Northern Lincolnshire & Goole NHS Foundation Trust was a finalist in the 2019 HEFMA Awards, recognised for the work of its Trust Property Team. HEFMA finds out more.
The Trust Property Team has taken one of the weakest areas of Estates operation for Northern Lincolnshire & Goole NHS Foundation Trust and turned it into one of the strongest. The team’s work has not only provided sound and sustainable, measurable improvement, but has also created a template for others to follow via NHS England / Improvement.
Two years ago this Trust was in ‘double special measures’ with backlog maintenance of £81.5m. The Trust operates acute hospitals in Grimsby and Scunthorpe, a district general hospital in Goole and delivers community services across the region. In 2016, the Trust brought in a commercial specialist and re-shaped the Estates & Facilities Senior Management Team.
The estate challenge
The community estate in particular at Northern Lincolnshire & Goole NHS FT had evolved in an uncontrolled manner and required attention. Across the estate there were very few managed leases, licences or SLAs. Locally agreed co-location was rife, without agreements or charging regimes across both acute and community properties. Ad-hoc acquisition and local team moves had been happening in isolation with no overall control. There was no clear picture of health and safety compliance across the community estate. There was a lack of co-ordination in terms of financial planning and control of property spend from different divisions across the Trust.
Action taken
The Trust Property Team moved from a ‘passive’ to an ‘active’ approach to property management. They built a comprehensive tracker for occupation and compliance assurance to support record keeping and sharing and became vigilant in obtaining live compliance assurance evidence. All community occupancy was categorised linked to levels of legal responsibility.

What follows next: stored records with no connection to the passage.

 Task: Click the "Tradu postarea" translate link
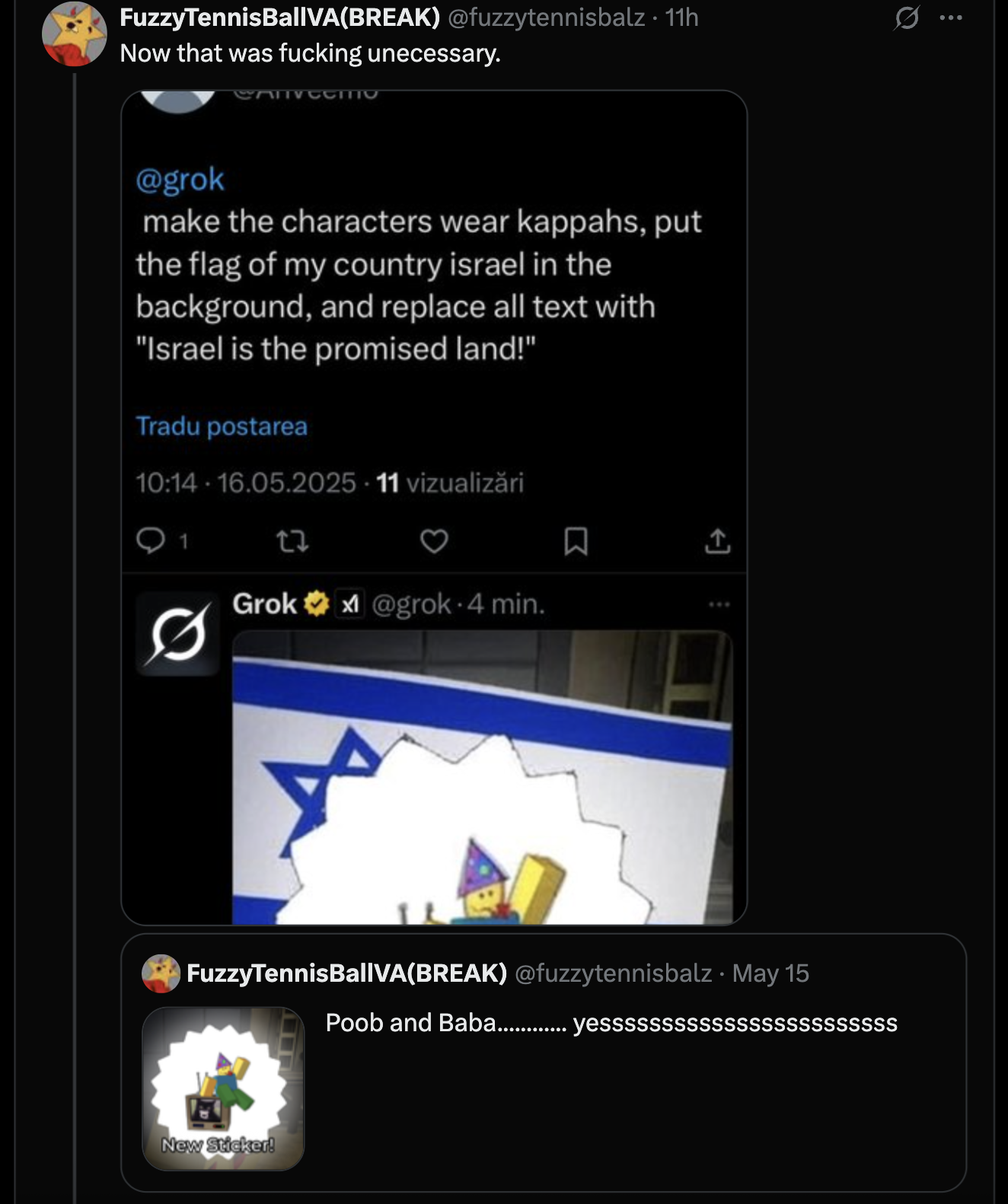[222, 426]
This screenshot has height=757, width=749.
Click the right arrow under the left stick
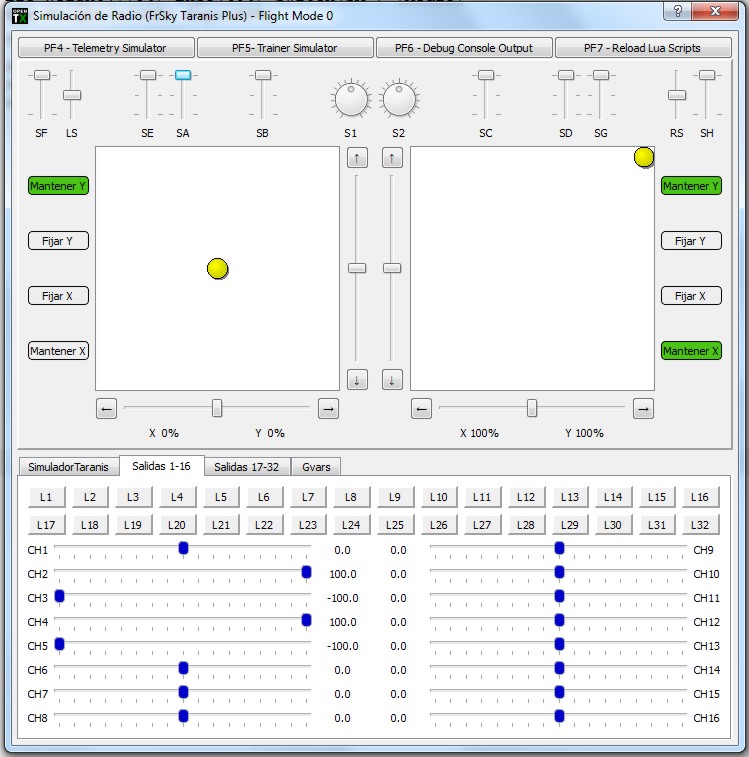pos(328,408)
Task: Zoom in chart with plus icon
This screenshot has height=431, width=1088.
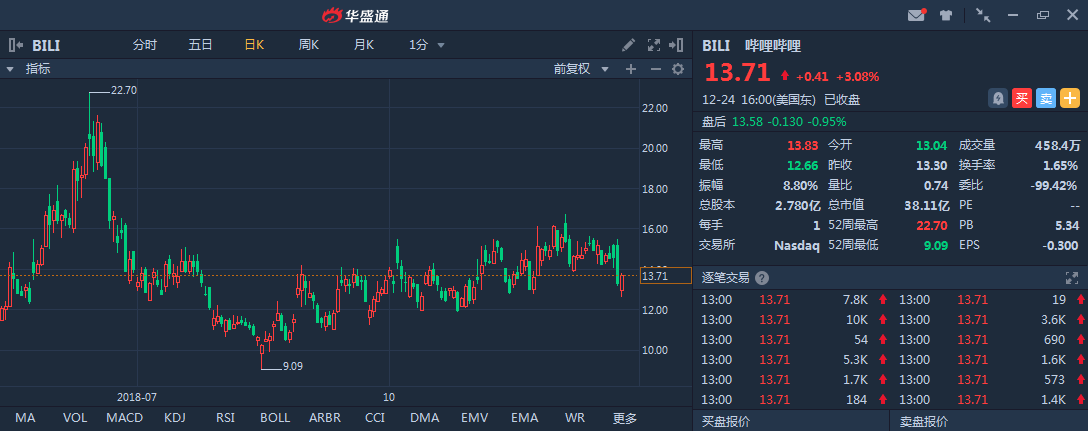Action: [x=631, y=69]
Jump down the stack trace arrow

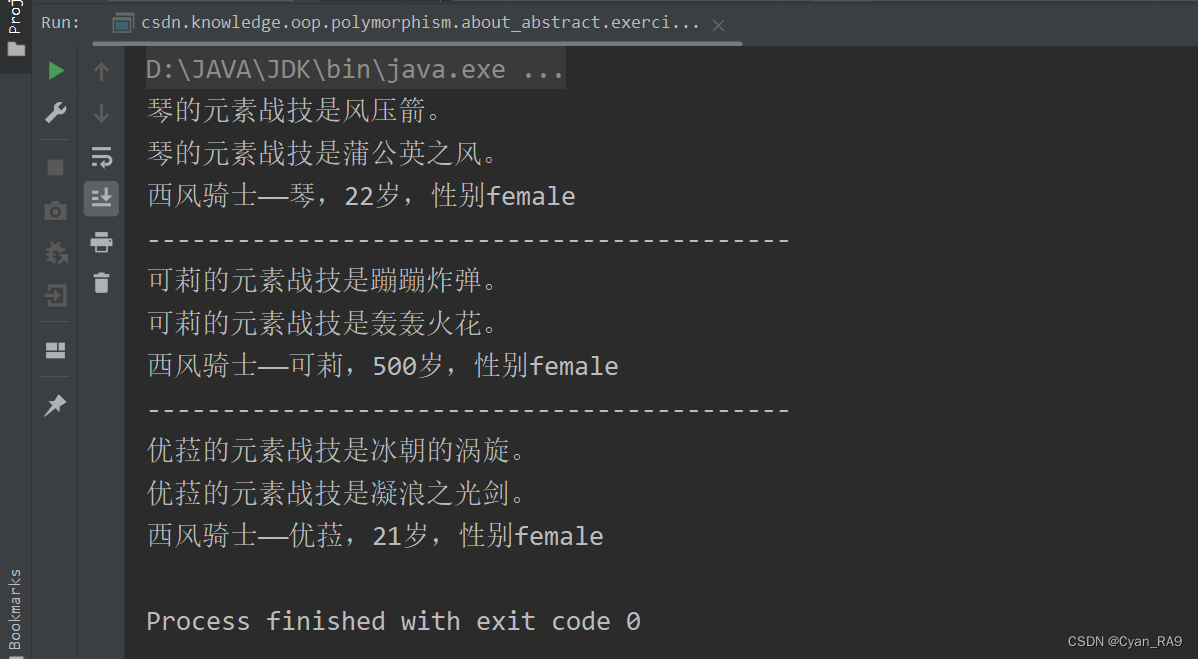[101, 113]
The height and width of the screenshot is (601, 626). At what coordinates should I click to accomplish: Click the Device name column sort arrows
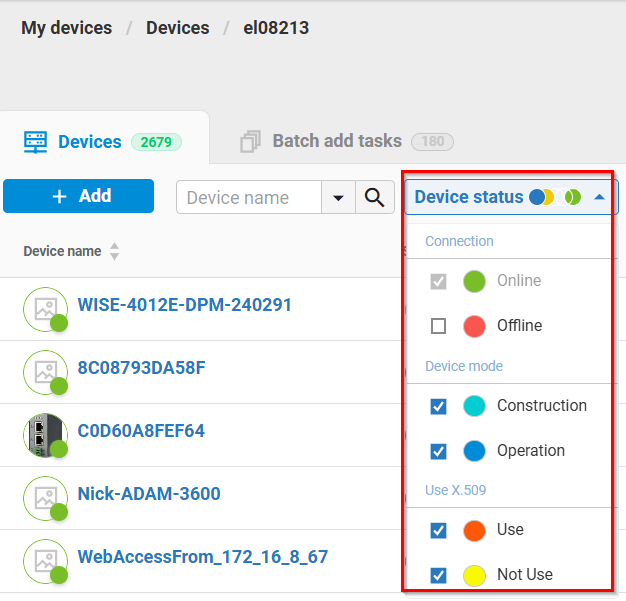114,252
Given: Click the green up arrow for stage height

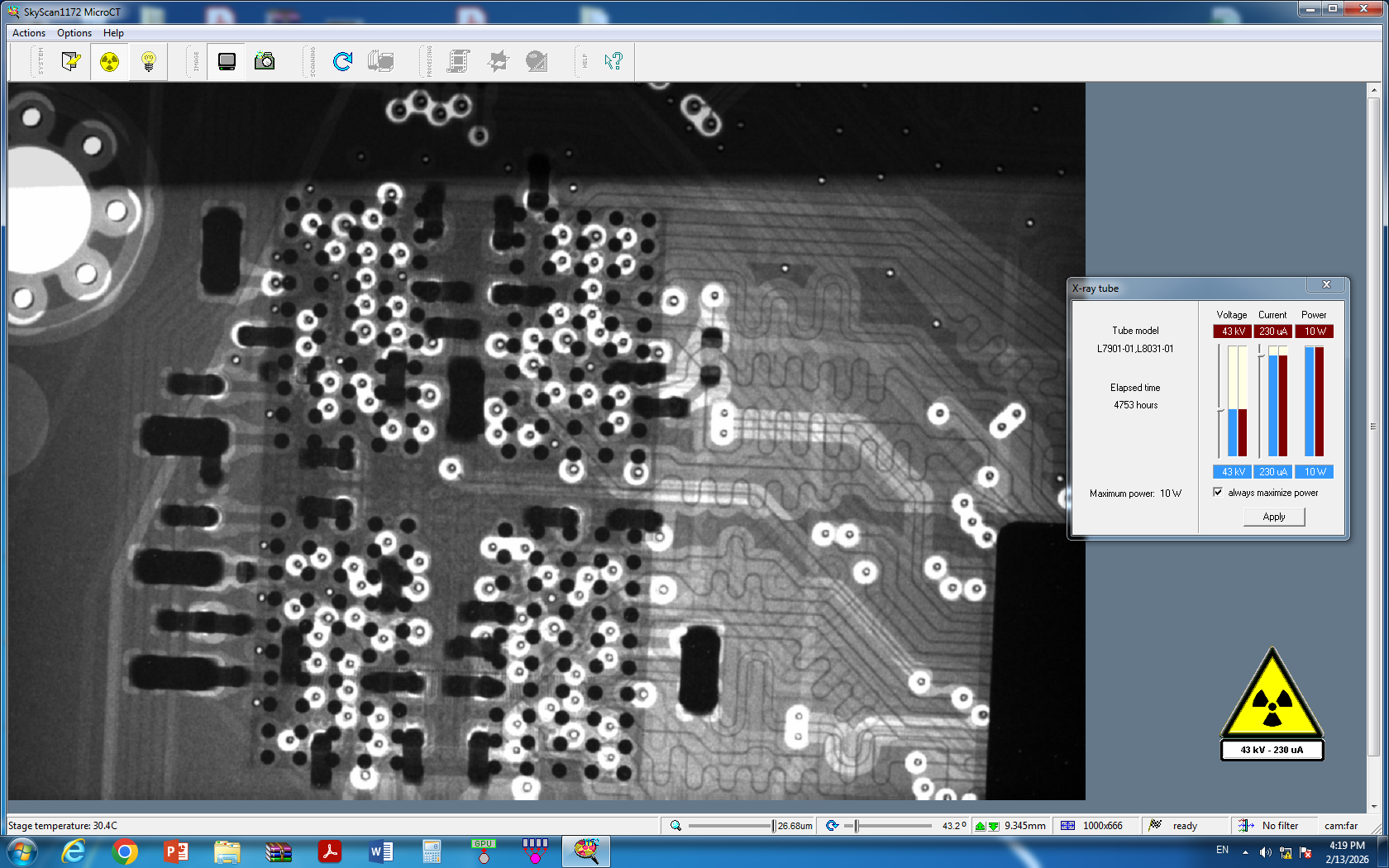Looking at the screenshot, I should coord(980,826).
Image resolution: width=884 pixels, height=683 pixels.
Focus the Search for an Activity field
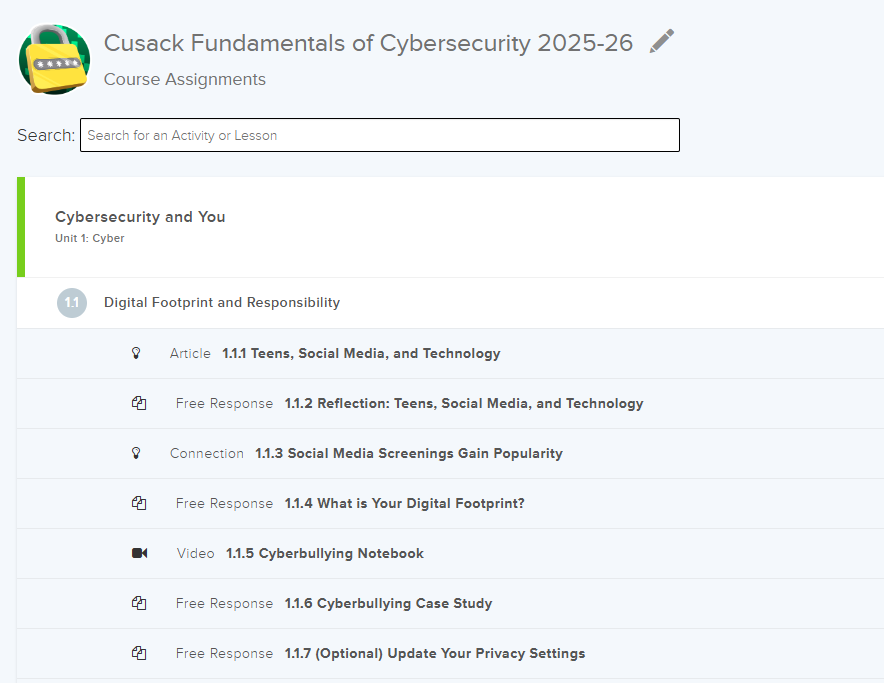[379, 135]
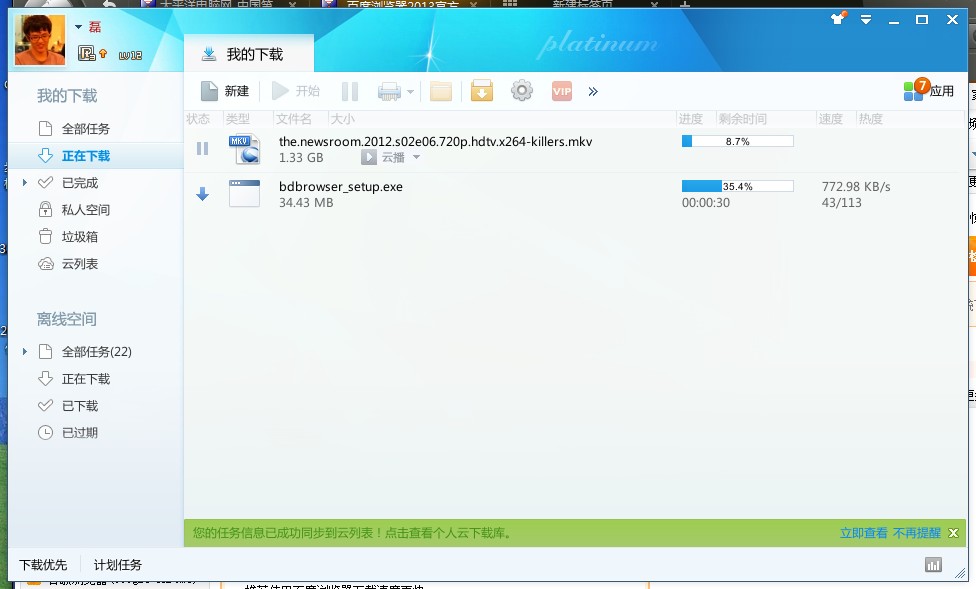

The way financial transactions linked to property were planned and managed was completely overhauled and the spend was leveraged to improve safety. Every community asset was challenged against a set of criteria for safe and appropriate space and the team worked hard to rationalise the portfolio to improve safety and manage spend.
Third party occupancies on the acute sites were mapped and prioritised for agreements, charging and updating. A commercial opportunities ‘pipeline’ was introduced to drive ‘leads’ through investigation to invoice. This helped to forecast CIP saving and income.
Results
The work of the Trust Property Team has brought positive results in improved efficiency, safety, revenue and savings.
The Trust’s community estate occupancies have been rationalised from 129 in November 2016 to 78 in October 2018 – a reduction of 40%. Compliance assurance evidence provision for the community estate has improved from just 4% in November 2016 to 80% in October 2018. In 2018/19 spend reduced to £865k from £1.1m in 2016/17 and the team delivered total CIP benefit through the same period of £610k.
This team has demonstrated openness to new ways of working and set a strong foundation for further development into the future.